The rest of the staff – academic or domestic, male or female – hinted a fairly brisk turnover. So, of course, did the boys. Any individual was first to be found in a row crouching cross-legged at the staff’s feet, then on tiptoe on a hazardously improvised scaffolding at the back, after that on a similar contraption on a lower level, and finally seated in a secure dignity on one or other flank of the grown-ups. Apart from this, the boys seemed to fall into two main groups. There were those who stuck out their chests and glowered defiantly at the camera; and there were those who contrived a species of concave or inward-turning stance and were chiefly evocative of small creatures of burrowing habit deprived for the time of their natural refuge. Bobby saw that he had himself been a child of the chest-protruding order.
‘There he is.’
Hartsilver, instead of waiting for Bobby to identify Nauze for himself, had placed a finger on one of the photographs.

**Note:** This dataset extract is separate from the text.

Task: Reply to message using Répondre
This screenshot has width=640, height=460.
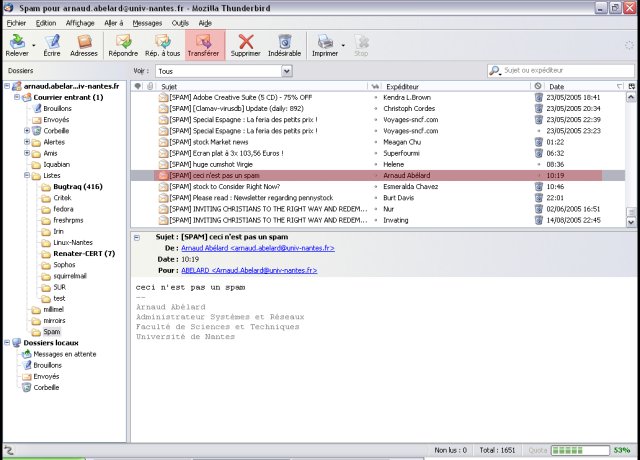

‘I’d have known him at once.’ Bobby was able to speak with conviction, for it had instantly become incredible that Bloody Nauze’s features could ever have become dim to him. ‘He doesn’t look much at home, does he? But this is the first one in which he appears. And it’s only two years before I do.’
‘And three years later he has departed.’ Hartsilver was thumbing forward through the photographs. ‘How often, I wonder, has he come into my head since then? Not often. Now you say he may be dead, and I reply that the news distresses me. A mere convention of speech, I fear. But does it strike you that some of these boys may be dead too? Indeed, it’s a certainty. Disease has faltered in its attack upon the young, no doubt. But the motor-car and the motor-cycle have taken over.’

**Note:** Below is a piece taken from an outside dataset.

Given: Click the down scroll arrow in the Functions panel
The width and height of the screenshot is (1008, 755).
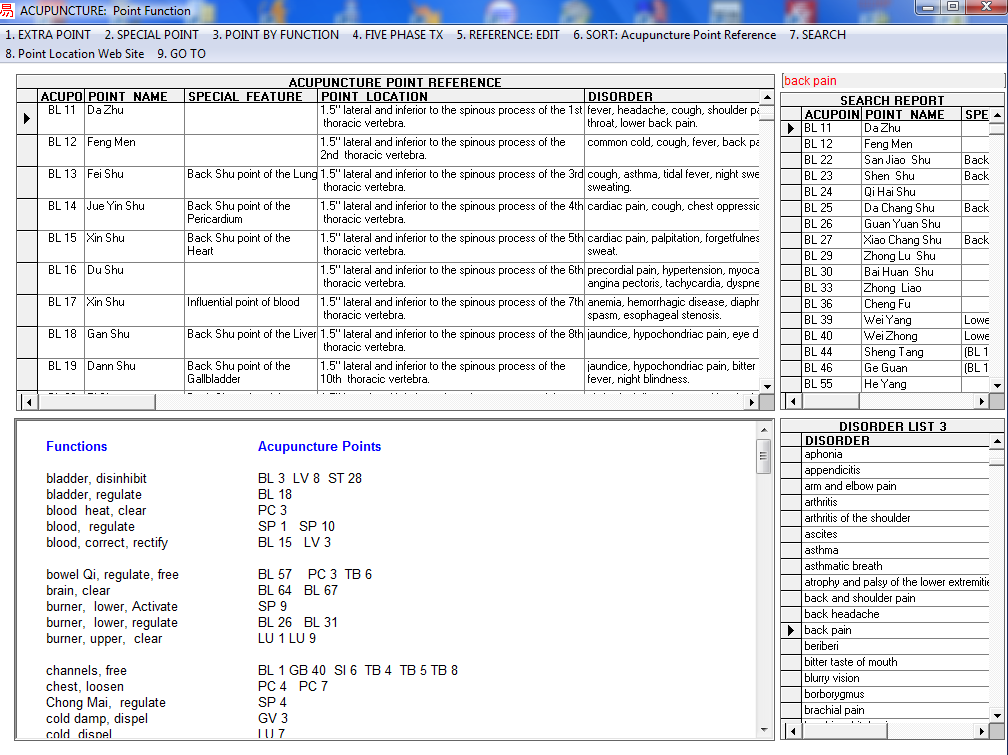Looking at the screenshot, I should pos(763,728).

‘I suppose so.’ Bobby didn’t think much of this gratuitous mortuary reflection. ‘But I’m more concerned about the girl. I told you there was a girl.
She
may be dead. If she is, I shan’t readily forgive myself.’ Bobby paused, and noticed that Hartsilver had come to the end of fingering over the photographs. ‘Is that last year’s?’
‘Yes. These are the people you met at lunch.’

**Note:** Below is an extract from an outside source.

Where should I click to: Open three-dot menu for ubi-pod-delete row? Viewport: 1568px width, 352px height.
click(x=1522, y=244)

‘Not all of them. There’s a bald-headed man with a squint in this photograph. I didn’t see him.’
‘Ah, poor Rushout. He suffered from chronomania, and left hurriedly.’
‘Chronomania?’
‘A charitable term invented by myself, Bobby. Rushout took to going round the dormitories in the small hours and possessing himself of the boy’s watches. And he didn’t return them. Dr Gulliver, who is of course a man of the very highest moral probity, decided that it really wouldn’t quite do.’
‘I see. And there are three young women in the photograph, but there were only two at lunch. I suppose–’ Bobby broke off abruptly, and suddenly pointed with a trembling finger.